**Aim of the task**
Copy out the following lines word for word, without changing anything.

**Source records**
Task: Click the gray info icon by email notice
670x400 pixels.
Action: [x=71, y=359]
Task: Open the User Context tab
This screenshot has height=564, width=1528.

**Exercise result**
Task: Click the gray info icon by email notice
670x400 pixels.
Action: [x=71, y=359]
Task: Open the User Context tab
This screenshot has height=564, width=1528.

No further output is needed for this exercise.